Statistical significance between each group was estimated by Student t test, and the results were expressed as mean ± standard deviation (GraphPad Prism version 4; GraphPad Software, San Diego, CA, USA).

3. Results and discussion

3.1. Establishment of diabetic rat model

During the experiment, rats with diabetes gradually lost their body mass and developed high blood glucose levels. Two days after DM onset, the average blood glucose level in the DM group was > 450 mg/dL; this level persisted with the progress of DM within 450–600 mg/dL range.

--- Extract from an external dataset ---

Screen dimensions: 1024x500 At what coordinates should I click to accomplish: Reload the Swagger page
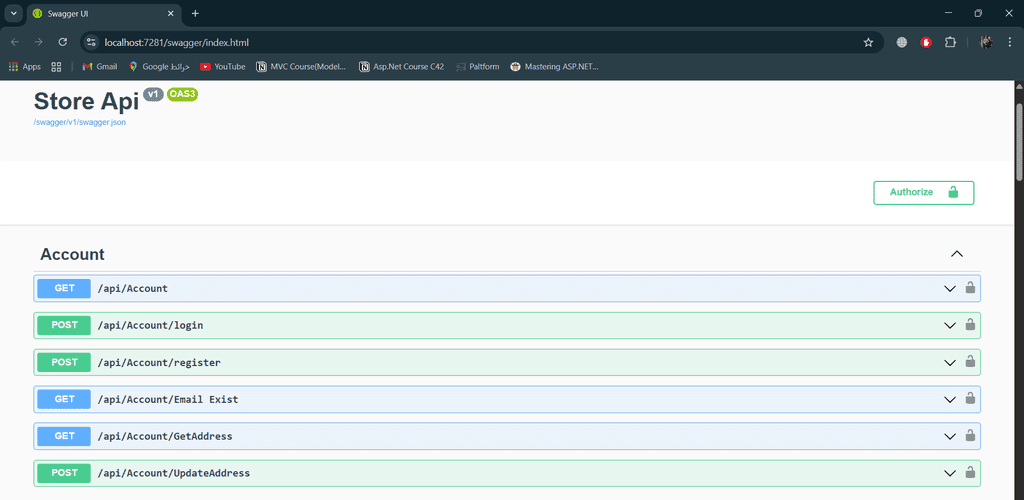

Prior to the microarray study, the effect of KRG on the biochemical indicators in the rats with STZ-induced DM was determined. The rats with KRG-treated DM did not show any change in body weight, plasma glucose, and hemoglobin A1c (HbA1c) levels as compared with those in rats with STZ-induced DM, suggesting that KRG has little effect on DM (Figs. 1A–C). The results, however, suggest that oral administration of KRG can lower the average levels of triglyceride and cholesterol in rats with KRG-treated DM than in rats with STZ-induced DM, although the difference in the levels is not statistically significant (Figs. 1D, 1E).

Fig. 1.

Fig. 1

Changes in body weight and the serum biochemical parameters in different groups of rats.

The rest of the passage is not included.